Centripetal mission in Israel

Оглавление

This distinction has been challenged by Walter Kaiser, who has argued that ancient Israel had a duty to go out in centrifugal witness.

There could be no mistaking where Paul got his marching orders: they came from the Old Testament. The case for evangelizing the Gentiles had not been a recently devised switch in the plan of God, but had always been the long-term commitment of the Living God who is a missionary God. (Kaiser, 2000, p. 82)

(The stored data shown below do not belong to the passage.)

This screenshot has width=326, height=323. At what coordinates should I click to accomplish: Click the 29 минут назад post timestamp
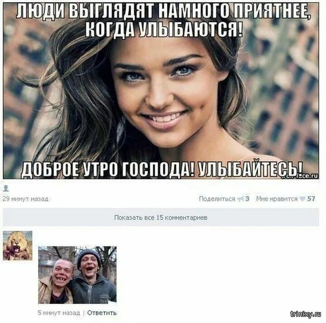[x=25, y=199]
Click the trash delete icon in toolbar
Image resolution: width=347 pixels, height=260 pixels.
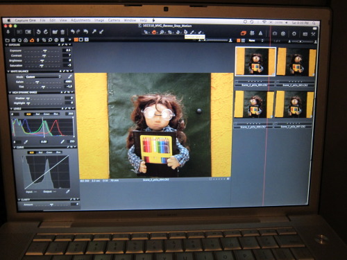62,32
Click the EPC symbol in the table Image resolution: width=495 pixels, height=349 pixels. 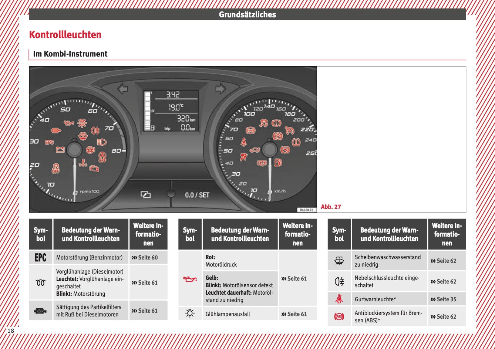[x=41, y=257]
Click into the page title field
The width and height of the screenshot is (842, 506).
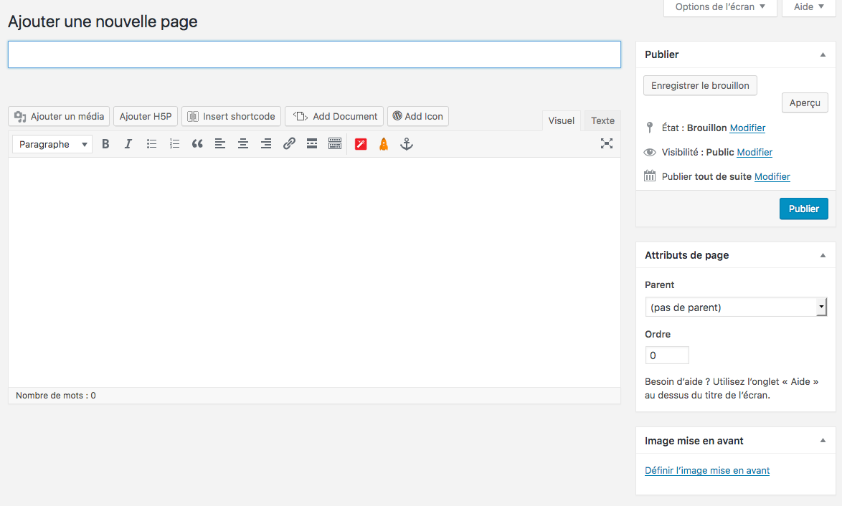(x=314, y=54)
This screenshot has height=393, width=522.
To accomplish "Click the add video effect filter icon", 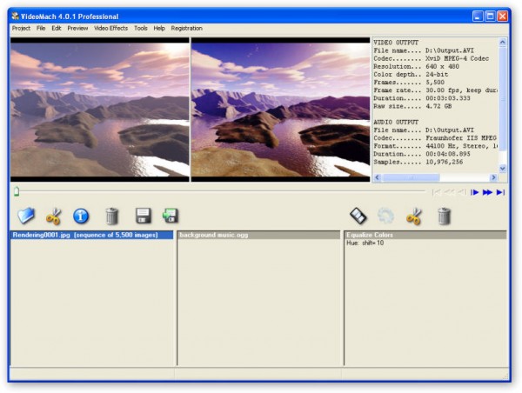I will (x=358, y=216).
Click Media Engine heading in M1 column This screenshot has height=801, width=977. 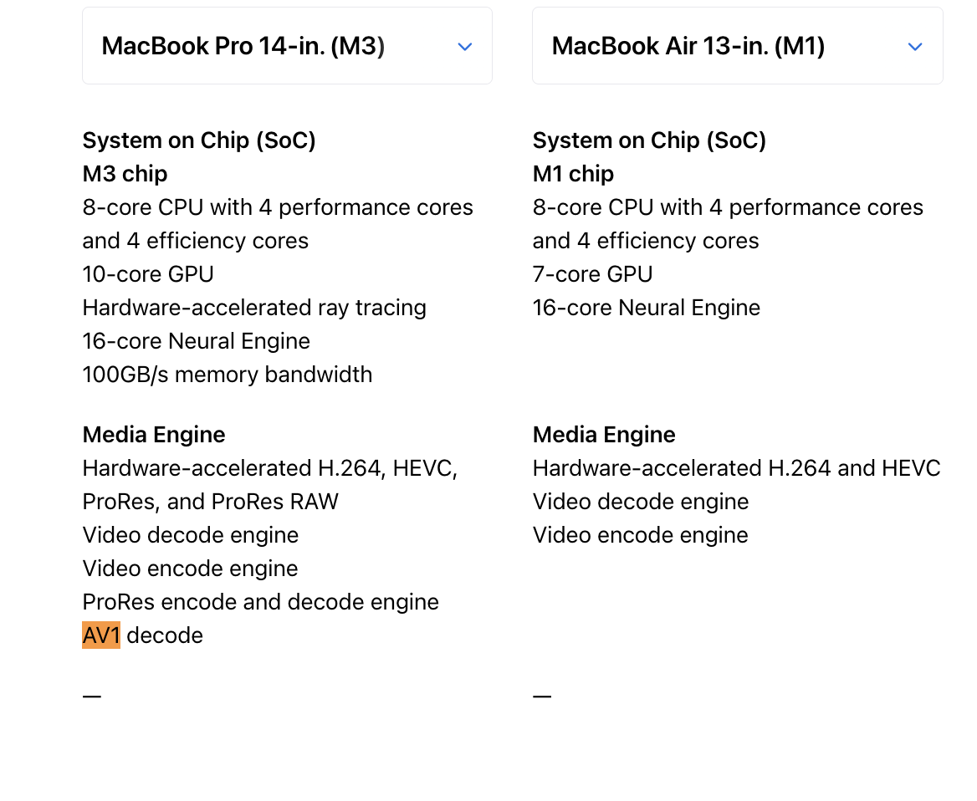[604, 435]
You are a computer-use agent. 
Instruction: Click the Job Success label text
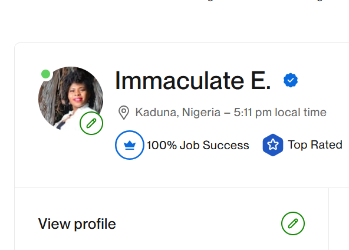(215, 145)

If Jewish proselytizers among the Gentiles existed in the first century ce, as scholars used to suggest (De Ridder, 1975, pp. 58–127), this would lend support to Kaiser. It would suggest that there were at least some Jews who recognized a call to mission beyond Israel’s borders. Yet Martin Goodman and others have shown that Judaism did not contain a proselytizing tendency before Christian mission began. The later emergence in Judaism of Christian-type proselytizing owed less to impulses within Judaism than to what the Christians were doing (Goodman, 1994, pp. 60–91; Riesner, 2000, pp. 211–50; Bird, 2010, p. 11).1

Christopher Wright points out that the Old Testament contains no explicit command that Israelites should go to the nations in mission. If this had been the expectation, it is surprising that the prophets did not condemn Israel for its failure to do so. The Old Testament emphasis is on God summoning the nations to himself ‘in the great pilgrimage to Zion’ at the end times (Wright, 2006, pp. 502–3). Zechariah 8.20–3, for instance, pictures people ‘from all languages’ streaming to Jerusalem. According to Isaiah 61.5–6, when Israel is what it is meant to be Gentiles will join the people of God.

Only in Isaiah 66 is there explicit word of God sending messengers to the nations, and that is as a future expectation contingent on the ingathering of Israel first. (Wright, 2006, p. 503)

Within this broad sweep are hints of a more centrifugal approach. Jonah leaps to mind of course. Nahum and Amos 1 and 2.1–5 are addressed to the nations, suggesting that Israel should be outward looking. But they are a sub-plot. From a New Testament perspective, they point to what would be fulfilled later in Christian mission.